■ Provided data
------------------------
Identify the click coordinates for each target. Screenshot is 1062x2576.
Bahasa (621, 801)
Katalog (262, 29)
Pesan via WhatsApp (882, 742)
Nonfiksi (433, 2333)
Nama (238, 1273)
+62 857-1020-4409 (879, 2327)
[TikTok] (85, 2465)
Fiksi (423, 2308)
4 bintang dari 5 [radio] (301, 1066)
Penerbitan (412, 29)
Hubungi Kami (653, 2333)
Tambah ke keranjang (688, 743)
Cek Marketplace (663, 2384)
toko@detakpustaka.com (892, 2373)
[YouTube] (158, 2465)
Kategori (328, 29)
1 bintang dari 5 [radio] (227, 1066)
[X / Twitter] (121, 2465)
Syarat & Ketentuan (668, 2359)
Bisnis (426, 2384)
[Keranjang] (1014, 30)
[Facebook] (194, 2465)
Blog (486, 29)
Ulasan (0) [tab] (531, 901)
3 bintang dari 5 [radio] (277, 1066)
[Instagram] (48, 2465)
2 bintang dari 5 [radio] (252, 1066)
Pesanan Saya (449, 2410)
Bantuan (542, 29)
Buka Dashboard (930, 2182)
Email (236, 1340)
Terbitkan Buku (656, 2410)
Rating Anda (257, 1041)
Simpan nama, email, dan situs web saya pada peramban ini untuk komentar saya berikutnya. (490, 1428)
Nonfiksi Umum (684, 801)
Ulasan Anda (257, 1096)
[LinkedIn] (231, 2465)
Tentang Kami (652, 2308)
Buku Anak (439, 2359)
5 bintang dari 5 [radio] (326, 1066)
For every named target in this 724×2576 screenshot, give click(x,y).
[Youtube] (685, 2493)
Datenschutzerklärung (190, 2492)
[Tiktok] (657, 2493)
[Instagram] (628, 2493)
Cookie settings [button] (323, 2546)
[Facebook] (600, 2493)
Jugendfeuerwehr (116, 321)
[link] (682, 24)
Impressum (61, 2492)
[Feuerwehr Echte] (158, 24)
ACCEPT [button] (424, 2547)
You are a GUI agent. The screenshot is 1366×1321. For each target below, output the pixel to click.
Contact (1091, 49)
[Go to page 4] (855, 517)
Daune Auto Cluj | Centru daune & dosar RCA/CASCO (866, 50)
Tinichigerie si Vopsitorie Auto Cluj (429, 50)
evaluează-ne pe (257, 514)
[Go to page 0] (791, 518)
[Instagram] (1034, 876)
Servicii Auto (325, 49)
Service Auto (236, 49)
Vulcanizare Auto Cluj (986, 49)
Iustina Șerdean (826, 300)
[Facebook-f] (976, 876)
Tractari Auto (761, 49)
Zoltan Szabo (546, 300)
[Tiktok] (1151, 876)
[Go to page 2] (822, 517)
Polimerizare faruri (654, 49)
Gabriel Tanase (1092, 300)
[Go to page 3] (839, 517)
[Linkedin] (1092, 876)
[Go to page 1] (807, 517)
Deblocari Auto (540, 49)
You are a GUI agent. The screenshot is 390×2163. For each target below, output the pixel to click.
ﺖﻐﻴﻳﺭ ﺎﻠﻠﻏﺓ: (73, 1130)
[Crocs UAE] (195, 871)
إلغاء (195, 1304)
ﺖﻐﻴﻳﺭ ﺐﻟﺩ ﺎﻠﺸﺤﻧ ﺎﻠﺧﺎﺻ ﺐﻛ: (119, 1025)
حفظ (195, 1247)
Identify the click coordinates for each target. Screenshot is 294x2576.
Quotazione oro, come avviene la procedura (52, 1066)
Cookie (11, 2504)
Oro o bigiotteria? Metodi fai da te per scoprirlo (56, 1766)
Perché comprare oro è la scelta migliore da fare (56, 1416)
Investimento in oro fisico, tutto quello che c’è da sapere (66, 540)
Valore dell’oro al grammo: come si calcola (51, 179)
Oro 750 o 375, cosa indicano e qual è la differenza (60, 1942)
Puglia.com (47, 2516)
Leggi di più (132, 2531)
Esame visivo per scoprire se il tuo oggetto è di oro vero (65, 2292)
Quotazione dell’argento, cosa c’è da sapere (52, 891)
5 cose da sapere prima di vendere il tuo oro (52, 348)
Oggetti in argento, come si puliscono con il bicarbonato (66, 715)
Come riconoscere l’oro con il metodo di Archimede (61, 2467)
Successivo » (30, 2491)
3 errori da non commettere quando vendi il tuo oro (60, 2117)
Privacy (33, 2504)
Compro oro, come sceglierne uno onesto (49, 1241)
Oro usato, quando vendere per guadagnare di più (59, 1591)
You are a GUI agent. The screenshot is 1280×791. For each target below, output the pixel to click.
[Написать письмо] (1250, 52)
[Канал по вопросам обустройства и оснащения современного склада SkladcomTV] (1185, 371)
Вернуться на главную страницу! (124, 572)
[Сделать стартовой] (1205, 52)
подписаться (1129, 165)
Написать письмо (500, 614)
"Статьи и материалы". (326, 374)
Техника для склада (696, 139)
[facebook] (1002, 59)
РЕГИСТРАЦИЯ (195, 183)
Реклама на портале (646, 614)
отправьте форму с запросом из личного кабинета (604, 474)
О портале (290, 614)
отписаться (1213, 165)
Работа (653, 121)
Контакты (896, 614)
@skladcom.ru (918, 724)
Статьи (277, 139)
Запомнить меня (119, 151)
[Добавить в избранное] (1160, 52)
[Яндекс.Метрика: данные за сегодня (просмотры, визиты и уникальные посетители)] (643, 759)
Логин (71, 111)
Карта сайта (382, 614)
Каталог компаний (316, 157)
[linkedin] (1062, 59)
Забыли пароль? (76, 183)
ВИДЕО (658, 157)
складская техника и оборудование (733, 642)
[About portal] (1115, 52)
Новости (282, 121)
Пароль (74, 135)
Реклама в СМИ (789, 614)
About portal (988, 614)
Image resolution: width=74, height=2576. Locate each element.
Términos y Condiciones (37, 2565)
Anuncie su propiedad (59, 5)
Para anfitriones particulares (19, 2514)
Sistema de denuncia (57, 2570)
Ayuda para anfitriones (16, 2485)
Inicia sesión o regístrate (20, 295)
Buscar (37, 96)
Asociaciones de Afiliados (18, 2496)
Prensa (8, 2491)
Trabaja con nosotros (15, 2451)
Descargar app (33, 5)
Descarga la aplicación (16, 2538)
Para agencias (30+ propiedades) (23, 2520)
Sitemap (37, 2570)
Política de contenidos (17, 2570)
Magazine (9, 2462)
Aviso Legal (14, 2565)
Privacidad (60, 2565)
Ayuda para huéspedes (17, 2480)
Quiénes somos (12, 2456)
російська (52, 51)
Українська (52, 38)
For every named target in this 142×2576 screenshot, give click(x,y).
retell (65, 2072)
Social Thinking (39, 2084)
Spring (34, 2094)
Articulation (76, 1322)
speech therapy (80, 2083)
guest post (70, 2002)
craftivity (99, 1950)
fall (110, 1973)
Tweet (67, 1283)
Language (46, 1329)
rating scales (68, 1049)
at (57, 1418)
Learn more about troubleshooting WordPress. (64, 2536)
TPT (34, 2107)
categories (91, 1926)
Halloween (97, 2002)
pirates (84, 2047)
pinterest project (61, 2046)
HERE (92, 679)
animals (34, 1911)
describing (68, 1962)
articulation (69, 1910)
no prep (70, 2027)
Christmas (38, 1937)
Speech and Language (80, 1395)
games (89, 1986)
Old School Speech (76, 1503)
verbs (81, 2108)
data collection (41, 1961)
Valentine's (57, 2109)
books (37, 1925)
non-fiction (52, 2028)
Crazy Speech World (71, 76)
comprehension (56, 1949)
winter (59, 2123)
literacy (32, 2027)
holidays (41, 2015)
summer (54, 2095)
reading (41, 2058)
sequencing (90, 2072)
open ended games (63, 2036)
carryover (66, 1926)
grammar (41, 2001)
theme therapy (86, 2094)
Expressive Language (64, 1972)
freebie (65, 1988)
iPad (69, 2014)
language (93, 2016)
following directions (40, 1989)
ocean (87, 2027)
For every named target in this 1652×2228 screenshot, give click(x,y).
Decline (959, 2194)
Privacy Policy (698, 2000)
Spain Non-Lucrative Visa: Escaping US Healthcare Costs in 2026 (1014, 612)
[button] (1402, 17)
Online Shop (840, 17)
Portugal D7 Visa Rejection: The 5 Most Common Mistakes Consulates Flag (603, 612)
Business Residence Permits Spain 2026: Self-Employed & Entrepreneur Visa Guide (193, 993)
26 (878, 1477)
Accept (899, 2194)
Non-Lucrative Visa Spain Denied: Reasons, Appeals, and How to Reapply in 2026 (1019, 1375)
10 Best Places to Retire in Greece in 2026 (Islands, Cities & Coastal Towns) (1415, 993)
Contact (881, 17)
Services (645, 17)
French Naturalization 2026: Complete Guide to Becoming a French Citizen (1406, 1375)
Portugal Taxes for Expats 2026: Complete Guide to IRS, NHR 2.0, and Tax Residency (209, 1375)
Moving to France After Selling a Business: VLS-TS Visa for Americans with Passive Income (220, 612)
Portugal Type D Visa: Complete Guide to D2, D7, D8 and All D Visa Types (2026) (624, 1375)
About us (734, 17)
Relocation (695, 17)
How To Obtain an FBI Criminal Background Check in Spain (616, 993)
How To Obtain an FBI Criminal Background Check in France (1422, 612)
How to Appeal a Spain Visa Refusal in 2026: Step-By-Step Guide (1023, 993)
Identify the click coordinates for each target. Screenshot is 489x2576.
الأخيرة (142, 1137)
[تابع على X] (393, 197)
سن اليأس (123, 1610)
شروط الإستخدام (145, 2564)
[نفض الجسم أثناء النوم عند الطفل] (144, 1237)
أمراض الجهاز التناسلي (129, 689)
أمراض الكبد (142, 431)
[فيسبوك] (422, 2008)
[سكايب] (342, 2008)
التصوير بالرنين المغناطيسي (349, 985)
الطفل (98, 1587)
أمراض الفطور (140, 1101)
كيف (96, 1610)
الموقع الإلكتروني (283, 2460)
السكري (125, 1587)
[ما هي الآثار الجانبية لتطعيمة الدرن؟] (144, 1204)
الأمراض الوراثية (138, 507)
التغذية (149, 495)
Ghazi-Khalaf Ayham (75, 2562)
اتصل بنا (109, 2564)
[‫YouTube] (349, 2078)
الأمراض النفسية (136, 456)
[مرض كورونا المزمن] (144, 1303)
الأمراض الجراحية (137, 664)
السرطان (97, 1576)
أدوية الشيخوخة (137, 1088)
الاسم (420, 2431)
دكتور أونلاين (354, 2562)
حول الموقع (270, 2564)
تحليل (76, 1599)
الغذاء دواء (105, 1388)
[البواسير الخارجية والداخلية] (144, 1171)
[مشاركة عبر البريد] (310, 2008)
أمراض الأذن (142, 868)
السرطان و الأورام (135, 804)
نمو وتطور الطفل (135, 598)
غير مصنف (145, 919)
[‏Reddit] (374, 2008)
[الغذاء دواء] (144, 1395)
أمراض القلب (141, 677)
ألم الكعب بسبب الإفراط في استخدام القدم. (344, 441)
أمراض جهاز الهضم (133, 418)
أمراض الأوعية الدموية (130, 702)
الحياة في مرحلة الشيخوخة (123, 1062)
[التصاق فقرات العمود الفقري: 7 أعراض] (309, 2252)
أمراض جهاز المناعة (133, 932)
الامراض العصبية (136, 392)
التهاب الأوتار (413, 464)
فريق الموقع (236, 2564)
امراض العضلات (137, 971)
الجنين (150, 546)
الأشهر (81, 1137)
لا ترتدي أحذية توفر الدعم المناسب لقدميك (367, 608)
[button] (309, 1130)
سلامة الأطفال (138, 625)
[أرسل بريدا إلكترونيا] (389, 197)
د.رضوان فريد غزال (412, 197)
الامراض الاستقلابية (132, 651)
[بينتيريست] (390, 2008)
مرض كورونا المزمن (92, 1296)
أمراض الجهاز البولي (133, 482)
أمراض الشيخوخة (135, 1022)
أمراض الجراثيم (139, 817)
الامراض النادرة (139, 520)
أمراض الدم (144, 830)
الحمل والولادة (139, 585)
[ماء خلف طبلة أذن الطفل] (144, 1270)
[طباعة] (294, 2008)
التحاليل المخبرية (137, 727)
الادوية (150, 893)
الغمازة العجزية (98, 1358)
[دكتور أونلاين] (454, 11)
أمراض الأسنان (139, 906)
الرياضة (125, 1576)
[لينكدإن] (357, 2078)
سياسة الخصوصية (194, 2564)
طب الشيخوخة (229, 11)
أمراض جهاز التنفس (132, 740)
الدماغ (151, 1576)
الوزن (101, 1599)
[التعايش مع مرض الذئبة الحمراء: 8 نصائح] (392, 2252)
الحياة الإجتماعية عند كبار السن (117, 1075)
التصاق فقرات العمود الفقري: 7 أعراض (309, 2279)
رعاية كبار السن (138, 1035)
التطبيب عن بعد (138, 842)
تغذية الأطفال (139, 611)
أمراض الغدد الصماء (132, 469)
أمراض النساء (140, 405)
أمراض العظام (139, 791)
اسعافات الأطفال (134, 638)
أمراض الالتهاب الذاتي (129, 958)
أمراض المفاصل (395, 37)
------------------------
■ What is expected
Restate, word for word, the listing above from its first line through the line that contains "Nonfiksi Umum (684, 801)", keeping both of those lines.

■ Answer for the task
Identify the click coordinates for each target. Screenshot is 1062x2576.
Bahasa (621, 801)
Katalog (262, 29)
Pesan via WhatsApp (882, 742)
Nonfiksi (433, 2333)
Nama (238, 1273)
+62 857-1020-4409 (879, 2327)
[TikTok] (85, 2465)
Fiksi (423, 2308)
4 bintang dari 5 [radio] (301, 1066)
Penerbitan (412, 29)
Hubungi Kami (653, 2333)
Tambah ke keranjang (688, 743)
Cek Marketplace (663, 2384)
toko@detakpustaka.com (892, 2373)
[YouTube] (158, 2465)
Kategori (328, 29)
1 bintang dari 5 [radio] (227, 1066)
[X / Twitter] (121, 2465)
Syarat & Ketentuan (668, 2359)
Bisnis (426, 2384)
[Keranjang] (1014, 30)
[Facebook] (194, 2465)
Blog (486, 29)
Ulasan (0) [tab] (531, 901)
3 bintang dari 5 [radio] (277, 1066)
[Instagram] (48, 2465)
2 bintang dari 5 [radio] (252, 1066)
Pesanan Saya (449, 2410)
Bantuan (542, 29)
Buka Dashboard (930, 2182)
Email (236, 1340)
Terbitkan Buku (656, 2410)
Rating Anda (257, 1041)
Simpan nama, email, dan situs web saya pada peramban ini untuk komentar saya berikutnya. (490, 1428)
Nonfiksi Umum (684, 801)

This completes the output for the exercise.